竹中平蔵・経済財政金融担当相からの電話

東海銀行からのトヨタ自動車の買収話はしばらくなかった。97年の北海道拓殖銀行や山一證券の経営破たんで銀行は公的資金導入され経営が大変になった。特に東海銀行と三和銀行が一諸になったUFJ銀行は不良債権を抱えて存立できるかどうかの瀬戸際であった。竹中金融担当相にとってUFJ銀行の不良債権処理を早く進めたかった。スーパーのダイエーやミサワホーム、大京などの処理がマスコミなどで問題になっていた。

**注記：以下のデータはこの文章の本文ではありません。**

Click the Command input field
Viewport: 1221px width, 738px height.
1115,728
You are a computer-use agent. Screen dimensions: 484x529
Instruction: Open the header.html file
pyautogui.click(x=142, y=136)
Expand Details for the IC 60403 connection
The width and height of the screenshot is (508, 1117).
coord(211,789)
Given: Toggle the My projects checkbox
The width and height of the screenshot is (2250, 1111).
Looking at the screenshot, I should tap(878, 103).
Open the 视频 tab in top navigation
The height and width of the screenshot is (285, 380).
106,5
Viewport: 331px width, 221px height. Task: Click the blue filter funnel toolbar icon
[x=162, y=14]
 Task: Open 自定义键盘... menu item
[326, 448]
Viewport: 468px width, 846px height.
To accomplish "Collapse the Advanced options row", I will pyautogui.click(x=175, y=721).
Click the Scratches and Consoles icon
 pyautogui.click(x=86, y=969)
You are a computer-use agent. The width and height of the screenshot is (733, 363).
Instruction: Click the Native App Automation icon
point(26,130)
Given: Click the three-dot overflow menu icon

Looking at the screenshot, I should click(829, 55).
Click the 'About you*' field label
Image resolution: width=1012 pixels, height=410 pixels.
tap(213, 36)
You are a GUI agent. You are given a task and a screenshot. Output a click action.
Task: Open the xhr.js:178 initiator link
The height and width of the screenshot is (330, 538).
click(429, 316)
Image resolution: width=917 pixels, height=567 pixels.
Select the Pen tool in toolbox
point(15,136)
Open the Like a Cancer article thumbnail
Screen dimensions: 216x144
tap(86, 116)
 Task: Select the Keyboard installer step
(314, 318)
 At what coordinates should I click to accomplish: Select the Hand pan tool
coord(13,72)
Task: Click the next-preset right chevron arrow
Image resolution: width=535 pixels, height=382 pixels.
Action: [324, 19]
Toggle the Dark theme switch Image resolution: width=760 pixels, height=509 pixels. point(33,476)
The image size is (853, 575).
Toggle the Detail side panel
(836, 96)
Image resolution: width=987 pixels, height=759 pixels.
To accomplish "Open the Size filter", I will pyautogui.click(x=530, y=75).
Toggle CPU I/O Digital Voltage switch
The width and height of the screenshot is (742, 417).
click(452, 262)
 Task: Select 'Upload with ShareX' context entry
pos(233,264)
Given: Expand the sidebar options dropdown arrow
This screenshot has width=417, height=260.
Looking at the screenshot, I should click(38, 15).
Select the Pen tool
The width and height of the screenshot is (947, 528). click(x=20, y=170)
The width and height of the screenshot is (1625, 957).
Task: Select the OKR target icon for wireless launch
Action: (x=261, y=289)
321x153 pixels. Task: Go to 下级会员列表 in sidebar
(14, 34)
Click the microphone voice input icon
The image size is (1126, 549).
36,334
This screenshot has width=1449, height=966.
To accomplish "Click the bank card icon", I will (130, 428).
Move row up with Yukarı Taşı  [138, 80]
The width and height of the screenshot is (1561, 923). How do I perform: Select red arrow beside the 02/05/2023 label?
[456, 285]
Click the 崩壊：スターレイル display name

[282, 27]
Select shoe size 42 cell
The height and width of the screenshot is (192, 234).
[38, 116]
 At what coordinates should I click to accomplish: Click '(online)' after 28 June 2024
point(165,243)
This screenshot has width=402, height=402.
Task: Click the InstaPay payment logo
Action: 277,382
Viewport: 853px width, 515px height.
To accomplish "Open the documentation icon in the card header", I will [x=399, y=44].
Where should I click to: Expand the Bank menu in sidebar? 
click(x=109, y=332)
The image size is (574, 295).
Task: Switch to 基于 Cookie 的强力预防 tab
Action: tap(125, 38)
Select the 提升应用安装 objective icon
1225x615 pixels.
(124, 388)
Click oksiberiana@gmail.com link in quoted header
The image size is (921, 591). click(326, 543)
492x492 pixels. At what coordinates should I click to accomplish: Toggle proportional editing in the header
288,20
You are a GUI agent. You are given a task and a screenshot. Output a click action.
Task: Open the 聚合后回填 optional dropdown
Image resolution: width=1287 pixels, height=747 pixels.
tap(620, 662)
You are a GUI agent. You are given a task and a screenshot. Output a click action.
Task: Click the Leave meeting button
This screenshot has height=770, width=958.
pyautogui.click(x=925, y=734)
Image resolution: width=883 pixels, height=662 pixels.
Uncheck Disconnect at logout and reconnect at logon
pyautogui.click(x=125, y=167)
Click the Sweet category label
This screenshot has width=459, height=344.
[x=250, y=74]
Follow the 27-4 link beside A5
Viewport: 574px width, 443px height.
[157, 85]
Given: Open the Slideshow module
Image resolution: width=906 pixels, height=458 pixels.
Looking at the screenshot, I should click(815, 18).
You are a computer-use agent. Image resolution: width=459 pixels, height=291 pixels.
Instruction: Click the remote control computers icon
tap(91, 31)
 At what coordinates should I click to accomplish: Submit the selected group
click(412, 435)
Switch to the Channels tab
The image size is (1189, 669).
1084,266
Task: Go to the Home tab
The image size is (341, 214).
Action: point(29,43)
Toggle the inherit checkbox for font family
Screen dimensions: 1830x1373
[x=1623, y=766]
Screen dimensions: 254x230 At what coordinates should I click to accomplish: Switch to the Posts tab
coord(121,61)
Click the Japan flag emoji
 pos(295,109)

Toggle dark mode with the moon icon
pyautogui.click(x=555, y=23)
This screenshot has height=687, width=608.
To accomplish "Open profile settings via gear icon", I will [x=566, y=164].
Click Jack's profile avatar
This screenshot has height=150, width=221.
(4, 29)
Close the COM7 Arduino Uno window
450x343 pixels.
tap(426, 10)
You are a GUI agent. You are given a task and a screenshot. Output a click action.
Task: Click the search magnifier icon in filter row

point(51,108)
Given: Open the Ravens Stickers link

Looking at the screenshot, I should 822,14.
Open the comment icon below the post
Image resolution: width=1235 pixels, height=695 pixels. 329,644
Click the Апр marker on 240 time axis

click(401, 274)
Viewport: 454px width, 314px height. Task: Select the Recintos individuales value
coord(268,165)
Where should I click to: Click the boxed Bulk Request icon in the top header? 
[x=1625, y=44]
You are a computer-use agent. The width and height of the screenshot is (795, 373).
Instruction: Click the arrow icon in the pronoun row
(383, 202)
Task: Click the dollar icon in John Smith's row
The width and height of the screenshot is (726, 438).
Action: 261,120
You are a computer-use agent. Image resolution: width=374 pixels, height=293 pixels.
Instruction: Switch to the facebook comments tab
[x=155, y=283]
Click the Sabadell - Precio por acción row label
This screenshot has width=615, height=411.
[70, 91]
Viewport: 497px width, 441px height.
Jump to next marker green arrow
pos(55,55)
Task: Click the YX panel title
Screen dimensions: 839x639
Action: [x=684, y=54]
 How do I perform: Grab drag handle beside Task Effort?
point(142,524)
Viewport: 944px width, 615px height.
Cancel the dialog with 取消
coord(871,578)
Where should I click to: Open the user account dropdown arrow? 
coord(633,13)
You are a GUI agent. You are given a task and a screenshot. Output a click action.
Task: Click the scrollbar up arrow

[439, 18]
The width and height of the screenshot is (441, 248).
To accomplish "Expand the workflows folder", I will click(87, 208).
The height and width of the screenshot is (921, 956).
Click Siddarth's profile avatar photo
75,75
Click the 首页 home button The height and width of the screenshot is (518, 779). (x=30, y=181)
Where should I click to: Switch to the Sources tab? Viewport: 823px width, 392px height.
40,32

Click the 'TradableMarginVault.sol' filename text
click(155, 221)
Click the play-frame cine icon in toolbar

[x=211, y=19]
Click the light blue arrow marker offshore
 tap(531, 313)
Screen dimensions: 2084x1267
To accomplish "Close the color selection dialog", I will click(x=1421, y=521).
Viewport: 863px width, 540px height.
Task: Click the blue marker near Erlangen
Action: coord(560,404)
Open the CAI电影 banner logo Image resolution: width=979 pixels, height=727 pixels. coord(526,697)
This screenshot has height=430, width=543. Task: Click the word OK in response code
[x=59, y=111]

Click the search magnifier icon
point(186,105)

 こうした中で03年10月14日に竹中金融担当相の口利きで経団連会館の奥田会長の部屋で会うことになった。ミサワホームの子会社ミサワホーム東京の社長は竹中大臣の実兄の竹中宣雄氏であった。竹中宣雄氏がやってきて奥田会長に会って欲しいと言った。三沢さんは合併の話だろうと思ったが、断る理由もないの会うことにした。竹中宣雄氏がセットした。竹中大臣からは前日の13日に
 「明日は奥田さんと会ってくださいよ。私は職務上いけませんがよろしく」
 という電話が入った。

 三沢さんは千代田区大手町にある経団連会館に奥田会長を訪ねた。会長室の前の客待ちの小さな部屋で話し合った。トヨタ自動車がミサワホームに人と金を出して吸収するという話であった。三沢さんはどうして奥田会長がトヨタ自動車の話なのに経団連会館に呼ぶのか、おかしいと思った。トヨタ自動車の会長室で話すのが筋であると考えたが、忙しい奥田氏なので仕方がないと思った。

 奥田氏は豊田章一郎・名誉会長が始めた住宅事業がうまくいっていないので、何とか形を作りたい、という気持ちから三沢さんに協力を求めてきたと判断していた。出来ることは協力する気持ちであった。話が始まった。